On 4/29/2020 9:15 AM, Shaozhong SHI wrote:
Hi, Steve,

I have address_standardizer extension created.

It is not like other functions.  How to review its code? Does it need to adapted to handle other countries addresses?

As I tried to indicate, the postGIS address_standardizer extension is extremely hard to understand and nearly impossible to customize the files. I migrated the PAGC code into this extension but I barely understood the code. Conceptually, the ideas are straight forward, but the code is very hard to follow and understand so I portted it as a black box.

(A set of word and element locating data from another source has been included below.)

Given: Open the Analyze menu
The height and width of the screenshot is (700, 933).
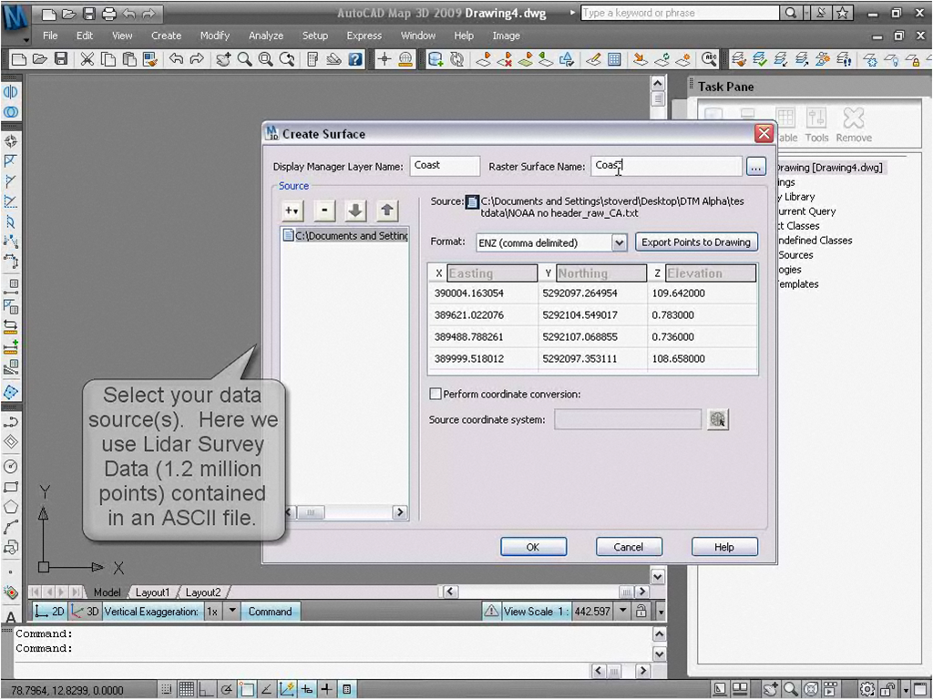Looking at the screenshot, I should tap(265, 36).
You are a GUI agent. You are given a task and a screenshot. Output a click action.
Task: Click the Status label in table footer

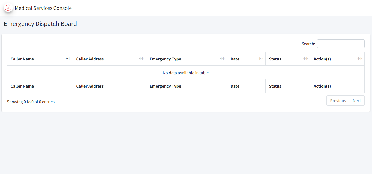pyautogui.click(x=275, y=86)
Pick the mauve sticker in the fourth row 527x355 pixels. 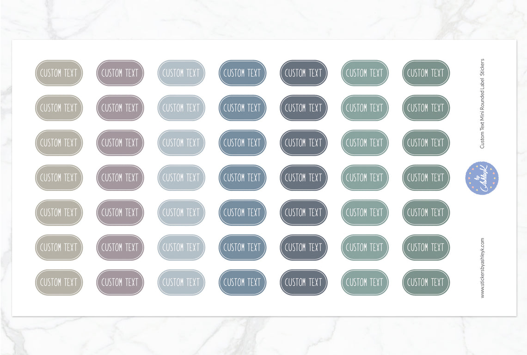tap(120, 178)
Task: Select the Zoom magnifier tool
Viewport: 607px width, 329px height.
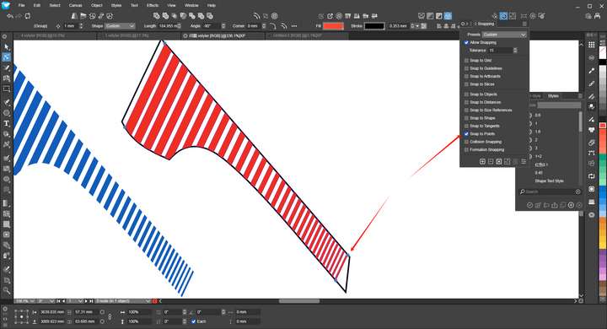Action: point(6,290)
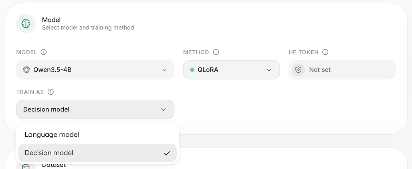
Task: Click the chevron in Train As dropdown
Action: [164, 109]
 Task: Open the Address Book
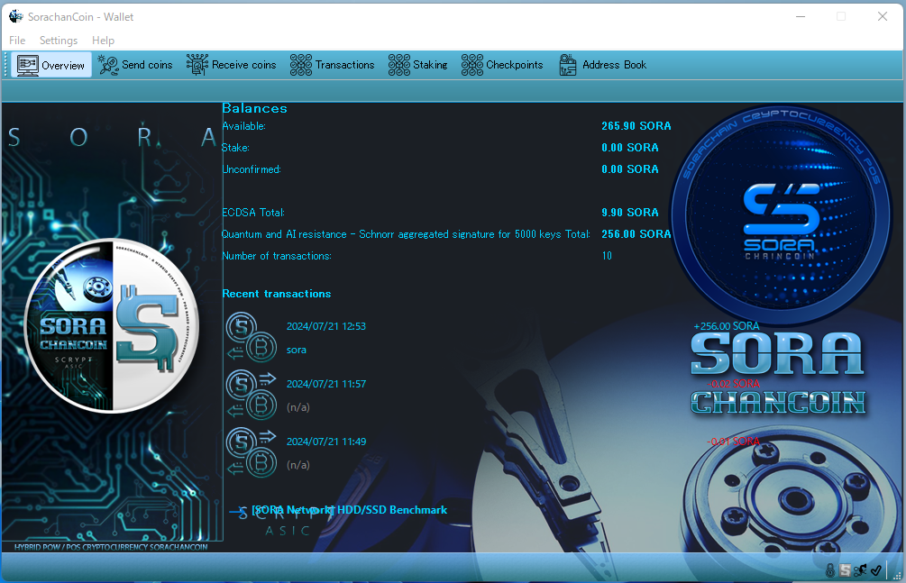coord(603,65)
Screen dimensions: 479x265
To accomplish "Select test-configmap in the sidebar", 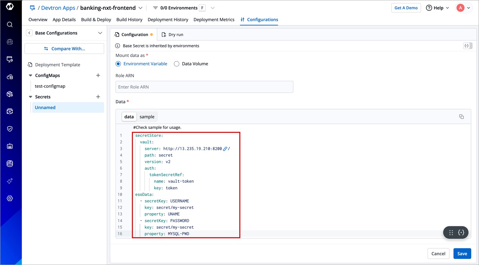I will (50, 86).
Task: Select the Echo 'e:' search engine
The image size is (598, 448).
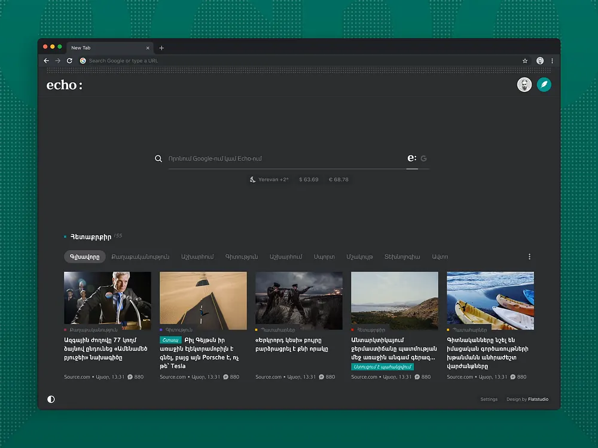Action: [x=411, y=158]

If the exisiting address_standardizer_data_us does not work for you or you need to support other countries, you will need to build and install the one here:

https://github.com/woodbri/address-standardizer

This was written as a replacement
This one has sample files for 25 countries here:

https://github.com/woodbri/address-standardizer/tree/develop/data/sample

that you can customize and has (hopefully) good documentation here:

https://github.com/woodbri/address-standardizer/blob/develop/README.md
https://github.com/woodbri/address-standardizer/blob/develop/DOCUMENTATION.md
https://github.com/woodbri/address-standardizer/tree/develop/data

Also, this code is written in C++ and I hope it is written to be easier to understand and review.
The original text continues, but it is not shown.